Collected data entries
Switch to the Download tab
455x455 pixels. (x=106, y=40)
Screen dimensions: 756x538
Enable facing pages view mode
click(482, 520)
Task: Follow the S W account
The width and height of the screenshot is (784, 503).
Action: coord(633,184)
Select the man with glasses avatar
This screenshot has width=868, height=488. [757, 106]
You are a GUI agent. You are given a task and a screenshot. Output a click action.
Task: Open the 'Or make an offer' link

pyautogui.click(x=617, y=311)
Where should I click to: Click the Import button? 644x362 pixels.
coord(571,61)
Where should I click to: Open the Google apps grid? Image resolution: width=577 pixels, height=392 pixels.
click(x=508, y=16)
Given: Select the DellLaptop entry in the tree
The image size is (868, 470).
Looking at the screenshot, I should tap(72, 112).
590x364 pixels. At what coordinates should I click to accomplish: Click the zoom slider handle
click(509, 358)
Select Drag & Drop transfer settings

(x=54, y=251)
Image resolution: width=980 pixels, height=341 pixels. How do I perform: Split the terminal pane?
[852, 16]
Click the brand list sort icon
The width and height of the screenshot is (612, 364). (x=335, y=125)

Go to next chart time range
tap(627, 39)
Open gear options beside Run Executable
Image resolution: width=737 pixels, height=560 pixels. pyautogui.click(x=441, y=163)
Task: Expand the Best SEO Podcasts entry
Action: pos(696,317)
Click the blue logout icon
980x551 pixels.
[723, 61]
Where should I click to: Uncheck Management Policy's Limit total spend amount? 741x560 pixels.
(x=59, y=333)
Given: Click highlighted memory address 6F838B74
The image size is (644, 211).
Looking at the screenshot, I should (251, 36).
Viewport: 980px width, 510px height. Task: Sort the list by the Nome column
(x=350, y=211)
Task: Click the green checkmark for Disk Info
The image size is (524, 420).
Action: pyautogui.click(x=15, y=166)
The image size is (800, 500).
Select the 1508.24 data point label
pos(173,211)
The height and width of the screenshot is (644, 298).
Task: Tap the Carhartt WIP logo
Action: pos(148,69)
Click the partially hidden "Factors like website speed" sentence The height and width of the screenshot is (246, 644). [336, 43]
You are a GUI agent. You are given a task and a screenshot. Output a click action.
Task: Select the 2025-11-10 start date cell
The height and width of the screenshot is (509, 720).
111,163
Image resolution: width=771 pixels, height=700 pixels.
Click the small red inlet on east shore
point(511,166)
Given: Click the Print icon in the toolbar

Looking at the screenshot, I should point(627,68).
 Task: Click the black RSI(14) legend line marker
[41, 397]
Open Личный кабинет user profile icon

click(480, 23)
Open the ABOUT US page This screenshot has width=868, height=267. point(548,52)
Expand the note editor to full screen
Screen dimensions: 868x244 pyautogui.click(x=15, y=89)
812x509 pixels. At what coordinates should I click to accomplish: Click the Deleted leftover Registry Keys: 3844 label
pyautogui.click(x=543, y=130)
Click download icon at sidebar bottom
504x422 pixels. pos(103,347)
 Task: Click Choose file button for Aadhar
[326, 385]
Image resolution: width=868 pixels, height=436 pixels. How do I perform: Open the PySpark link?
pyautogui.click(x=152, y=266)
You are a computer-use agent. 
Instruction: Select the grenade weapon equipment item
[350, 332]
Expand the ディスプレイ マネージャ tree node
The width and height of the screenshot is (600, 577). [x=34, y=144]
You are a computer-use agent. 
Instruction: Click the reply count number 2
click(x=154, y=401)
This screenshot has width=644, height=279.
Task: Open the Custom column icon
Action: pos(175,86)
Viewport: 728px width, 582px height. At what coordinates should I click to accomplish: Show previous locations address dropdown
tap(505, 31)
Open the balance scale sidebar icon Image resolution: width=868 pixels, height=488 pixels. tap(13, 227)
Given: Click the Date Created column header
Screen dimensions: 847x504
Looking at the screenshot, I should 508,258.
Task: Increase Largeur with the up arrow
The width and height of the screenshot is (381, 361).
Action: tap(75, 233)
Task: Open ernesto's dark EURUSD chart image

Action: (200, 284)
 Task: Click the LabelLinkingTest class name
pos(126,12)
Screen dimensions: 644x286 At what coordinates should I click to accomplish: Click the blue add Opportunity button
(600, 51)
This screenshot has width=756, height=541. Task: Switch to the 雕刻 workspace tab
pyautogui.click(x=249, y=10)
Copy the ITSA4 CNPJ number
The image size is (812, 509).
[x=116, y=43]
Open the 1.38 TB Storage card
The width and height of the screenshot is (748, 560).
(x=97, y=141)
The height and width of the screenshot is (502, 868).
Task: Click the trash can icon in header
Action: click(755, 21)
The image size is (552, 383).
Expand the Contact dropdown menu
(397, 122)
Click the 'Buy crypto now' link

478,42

**DESCRIPTION OF THE TASK:** Could you print, word for word, the line containing "The image size is (552, 383)." and every line after it through the end of the records, and nothing else?

**WRITTEN SOLUTION:**
The image size is (552, 383).
Expand the Contact dropdown menu
(397, 122)
Click the 'Buy crypto now' link

478,42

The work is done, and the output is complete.